_Supplied records:_
────────────────

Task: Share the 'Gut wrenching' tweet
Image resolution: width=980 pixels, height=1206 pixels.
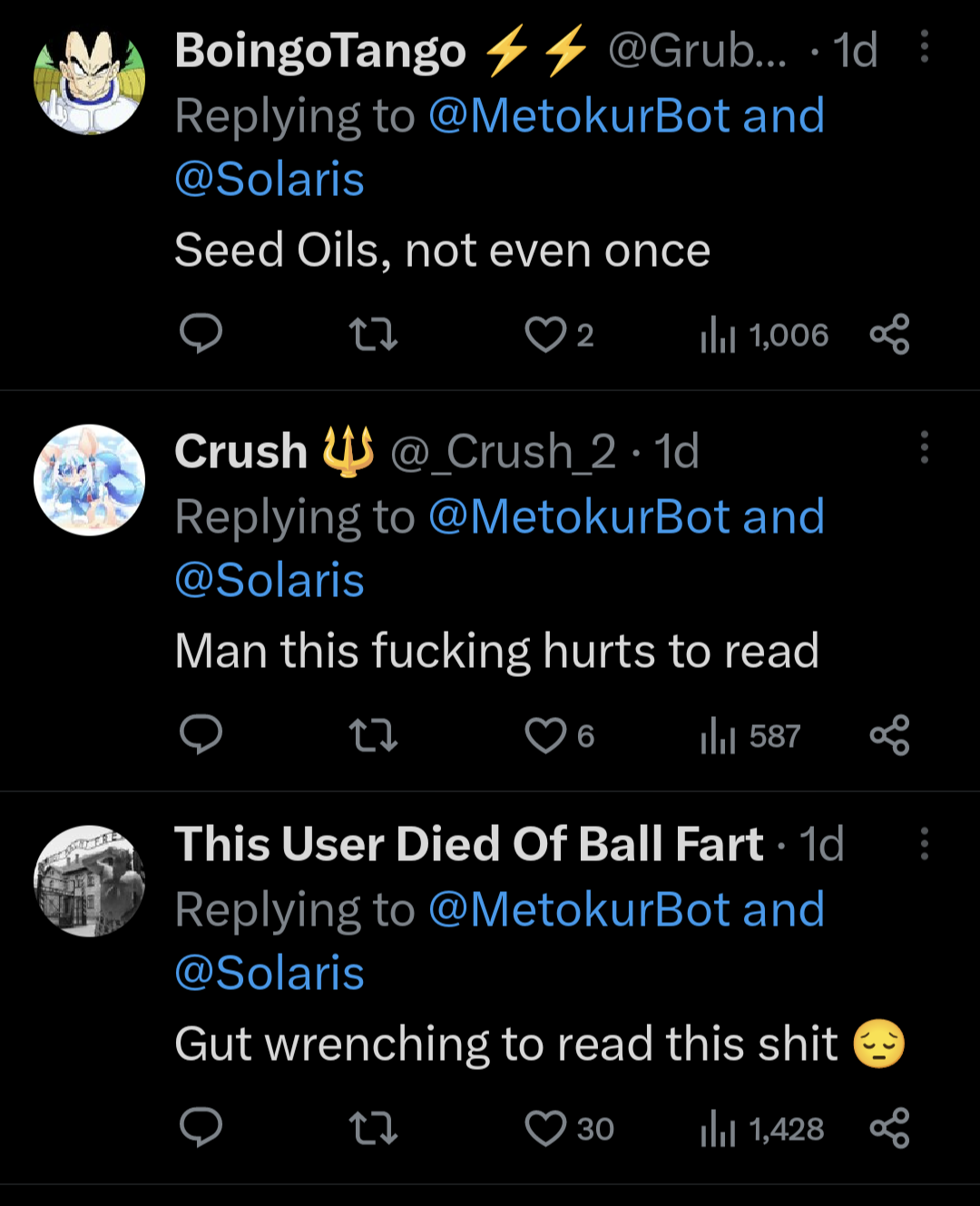Action: click(889, 1128)
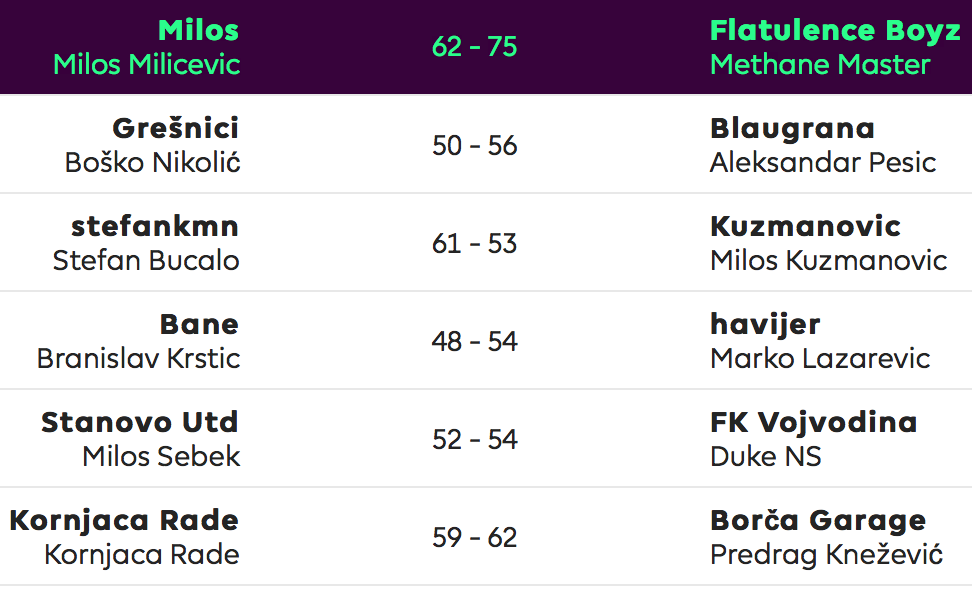Click the FK Vojvodina team name

[x=813, y=423]
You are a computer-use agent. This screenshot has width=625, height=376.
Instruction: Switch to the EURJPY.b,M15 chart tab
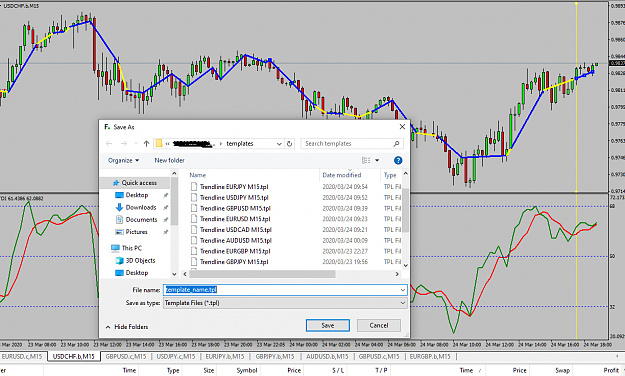point(225,356)
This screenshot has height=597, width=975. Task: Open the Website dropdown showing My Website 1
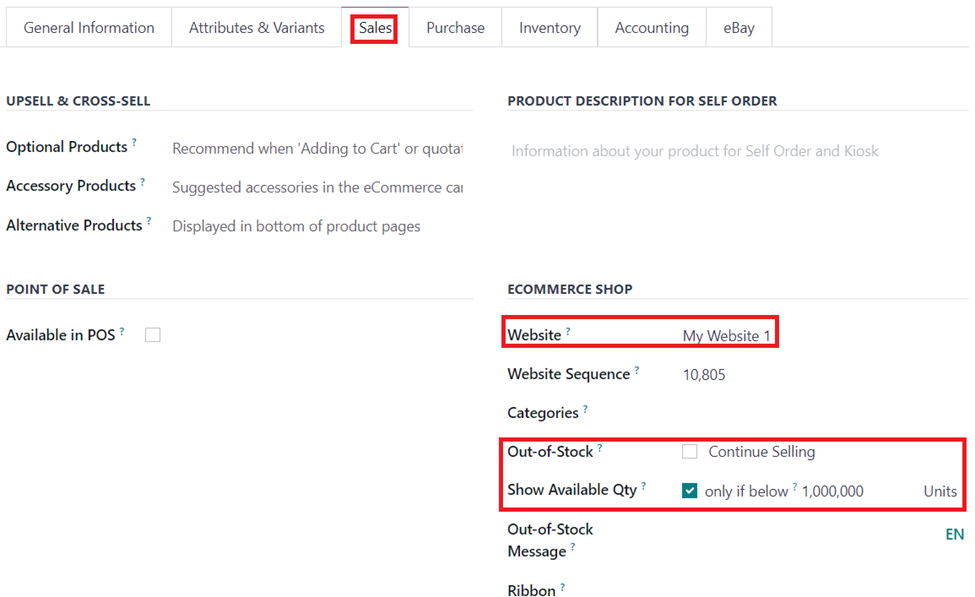click(x=726, y=336)
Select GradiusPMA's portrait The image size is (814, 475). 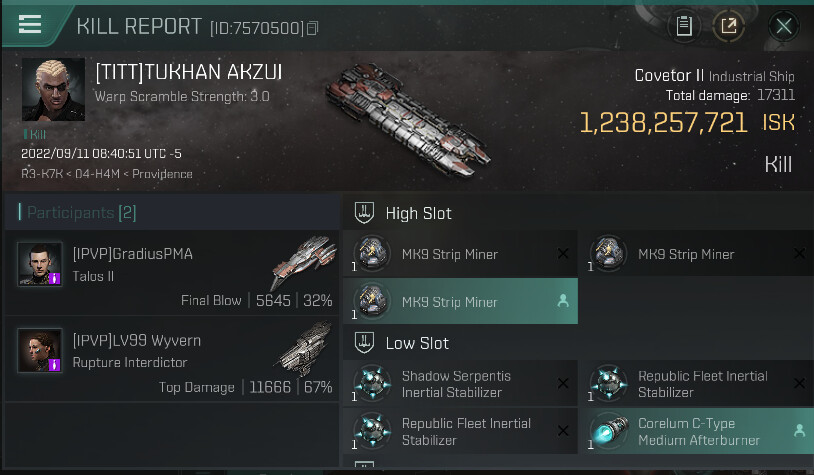coord(39,264)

────────────────

_Task item:_
An exact copy of the lines above from the one with "Image resolution: width=980" up to and including the one with "You are a computer-use" is required; reproduce only those lines, omitting all pictures.

_Answer space:_
Image resolution: width=980 pixels, height=1206 pixels.
Action: click(889, 1128)
Click the FK Vojvodina team name

[x=813, y=423]
You are a computer-use agent. This screenshot has width=625, height=376.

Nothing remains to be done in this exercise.